**Task requirements**
From the entries below, count every line that contains the word "computer". Please give the number and nothing else.

== == ==

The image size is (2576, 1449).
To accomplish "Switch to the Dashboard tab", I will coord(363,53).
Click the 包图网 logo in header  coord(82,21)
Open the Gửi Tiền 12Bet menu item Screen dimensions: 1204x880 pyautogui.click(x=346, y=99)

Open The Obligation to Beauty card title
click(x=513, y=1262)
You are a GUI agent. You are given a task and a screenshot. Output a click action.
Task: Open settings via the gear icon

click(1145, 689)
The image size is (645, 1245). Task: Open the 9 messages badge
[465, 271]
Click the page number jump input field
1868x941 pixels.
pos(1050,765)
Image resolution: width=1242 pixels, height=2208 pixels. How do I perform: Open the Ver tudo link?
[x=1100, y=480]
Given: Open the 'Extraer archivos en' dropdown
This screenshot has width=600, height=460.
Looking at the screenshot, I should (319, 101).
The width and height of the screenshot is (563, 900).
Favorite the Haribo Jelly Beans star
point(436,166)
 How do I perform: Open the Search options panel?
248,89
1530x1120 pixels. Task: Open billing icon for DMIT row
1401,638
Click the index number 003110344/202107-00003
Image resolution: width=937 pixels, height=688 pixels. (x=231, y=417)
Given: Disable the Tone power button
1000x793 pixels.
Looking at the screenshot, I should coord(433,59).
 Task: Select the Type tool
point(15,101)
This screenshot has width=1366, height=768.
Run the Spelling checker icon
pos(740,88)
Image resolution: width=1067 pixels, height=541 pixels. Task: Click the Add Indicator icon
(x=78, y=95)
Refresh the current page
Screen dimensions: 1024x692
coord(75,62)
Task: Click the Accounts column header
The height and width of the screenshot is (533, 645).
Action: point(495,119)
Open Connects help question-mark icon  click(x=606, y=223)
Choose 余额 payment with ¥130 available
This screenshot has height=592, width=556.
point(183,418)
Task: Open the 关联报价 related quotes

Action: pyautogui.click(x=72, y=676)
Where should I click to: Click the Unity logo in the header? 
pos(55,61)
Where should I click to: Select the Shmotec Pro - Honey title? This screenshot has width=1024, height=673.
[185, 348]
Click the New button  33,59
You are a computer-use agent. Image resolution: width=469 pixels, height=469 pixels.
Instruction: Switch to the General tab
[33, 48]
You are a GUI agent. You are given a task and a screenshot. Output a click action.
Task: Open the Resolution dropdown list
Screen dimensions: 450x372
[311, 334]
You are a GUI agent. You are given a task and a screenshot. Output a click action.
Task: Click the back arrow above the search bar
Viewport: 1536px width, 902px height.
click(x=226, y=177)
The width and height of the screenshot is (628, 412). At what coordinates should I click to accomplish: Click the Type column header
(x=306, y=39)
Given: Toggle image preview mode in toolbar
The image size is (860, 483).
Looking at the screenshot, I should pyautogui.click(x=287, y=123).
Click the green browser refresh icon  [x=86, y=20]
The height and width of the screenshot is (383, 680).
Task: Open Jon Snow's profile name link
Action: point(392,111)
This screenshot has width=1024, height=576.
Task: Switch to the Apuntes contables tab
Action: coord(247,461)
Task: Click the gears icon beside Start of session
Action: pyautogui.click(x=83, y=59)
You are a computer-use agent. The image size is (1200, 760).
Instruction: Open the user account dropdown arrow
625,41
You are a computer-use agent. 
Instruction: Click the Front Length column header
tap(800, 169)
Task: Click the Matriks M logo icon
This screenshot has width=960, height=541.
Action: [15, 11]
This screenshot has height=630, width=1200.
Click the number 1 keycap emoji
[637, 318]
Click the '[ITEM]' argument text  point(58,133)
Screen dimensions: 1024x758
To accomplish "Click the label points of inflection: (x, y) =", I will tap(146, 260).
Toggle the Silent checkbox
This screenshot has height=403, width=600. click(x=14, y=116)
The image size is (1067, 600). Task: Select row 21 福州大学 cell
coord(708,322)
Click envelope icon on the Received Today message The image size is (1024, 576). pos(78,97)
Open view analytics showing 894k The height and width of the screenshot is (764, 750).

== == ==

**Solution for this task**
3